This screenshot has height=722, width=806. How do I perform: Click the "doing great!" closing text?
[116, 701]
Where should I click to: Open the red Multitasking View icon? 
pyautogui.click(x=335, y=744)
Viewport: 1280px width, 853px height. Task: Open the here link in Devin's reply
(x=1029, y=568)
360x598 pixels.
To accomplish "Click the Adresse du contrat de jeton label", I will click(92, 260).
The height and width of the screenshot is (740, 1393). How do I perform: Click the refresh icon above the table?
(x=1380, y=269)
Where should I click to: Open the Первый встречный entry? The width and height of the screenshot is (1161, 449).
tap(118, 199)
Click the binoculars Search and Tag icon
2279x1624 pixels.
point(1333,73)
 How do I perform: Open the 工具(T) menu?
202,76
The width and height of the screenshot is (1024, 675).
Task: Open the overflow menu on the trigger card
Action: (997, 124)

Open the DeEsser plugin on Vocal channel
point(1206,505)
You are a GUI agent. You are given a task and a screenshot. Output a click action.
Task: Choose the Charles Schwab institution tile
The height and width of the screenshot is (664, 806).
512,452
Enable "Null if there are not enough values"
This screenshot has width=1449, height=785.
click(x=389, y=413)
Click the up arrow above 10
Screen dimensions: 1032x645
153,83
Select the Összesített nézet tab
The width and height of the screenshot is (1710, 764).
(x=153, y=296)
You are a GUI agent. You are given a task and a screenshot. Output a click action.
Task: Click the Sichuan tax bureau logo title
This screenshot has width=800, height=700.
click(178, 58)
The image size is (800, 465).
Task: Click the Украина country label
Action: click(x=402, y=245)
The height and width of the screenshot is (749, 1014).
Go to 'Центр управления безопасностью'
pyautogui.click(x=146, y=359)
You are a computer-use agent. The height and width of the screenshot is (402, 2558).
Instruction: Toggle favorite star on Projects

## BRIEF
Copy out the data exactly, keeping each line whole.

## EXERCISE OUTPUT
This screenshot has height=722, width=806. How do I perform: Click the "doing great!" closing text?
[116, 701]
Where should I click to: Open the red Multitasking View icon? 
pyautogui.click(x=335, y=744)
Viewport: 1280px width, 853px height. Task: Open the here link in Devin's reply
(x=1029, y=568)
360x598 pixels.
To accomplish "Click the Adresse du contrat de jeton label", I will click(92, 260).
The height and width of the screenshot is (740, 1393). How do I perform: Click the refresh icon above the table?
(x=1380, y=269)
Where should I click to: Open the Первый встречный entry? The width and height of the screenshot is (1161, 449).
tap(118, 199)
Click the binoculars Search and Tag icon
2279x1624 pixels.
point(1333,73)
 How do I perform: Open the 工具(T) menu?
202,76
The width and height of the screenshot is (1024, 675).
Task: Open the overflow menu on the trigger card
Action: (997, 124)

Open the DeEsser plugin on Vocal channel
point(1206,505)
You are a GUI agent. You are given a task and a screenshot. Output a click action.
Task: Choose the Charles Schwab institution tile
The height and width of the screenshot is (664, 806).
512,452
Enable "Null if there are not enough values"
This screenshot has width=1449, height=785.
click(x=389, y=413)
Click the up arrow above 10
Screen dimensions: 1032x645
153,83
Select the Összesített nézet tab
The width and height of the screenshot is (1710, 764).
(x=153, y=296)
You are a GUI agent. You are given a task and a screenshot. Output a click action.
Task: Click the Sichuan tax bureau logo title
This screenshot has width=800, height=700.
click(178, 58)
The image size is (800, 465).
Task: Click the Украина country label
Action: click(x=402, y=245)
The height and width of the screenshot is (749, 1014).
Go to 'Центр управления безопасностью'
pyautogui.click(x=146, y=359)
You are a computer-use agent. The height and width of the screenshot is (402, 2558).
Instruction: Toggle favorite star on Projects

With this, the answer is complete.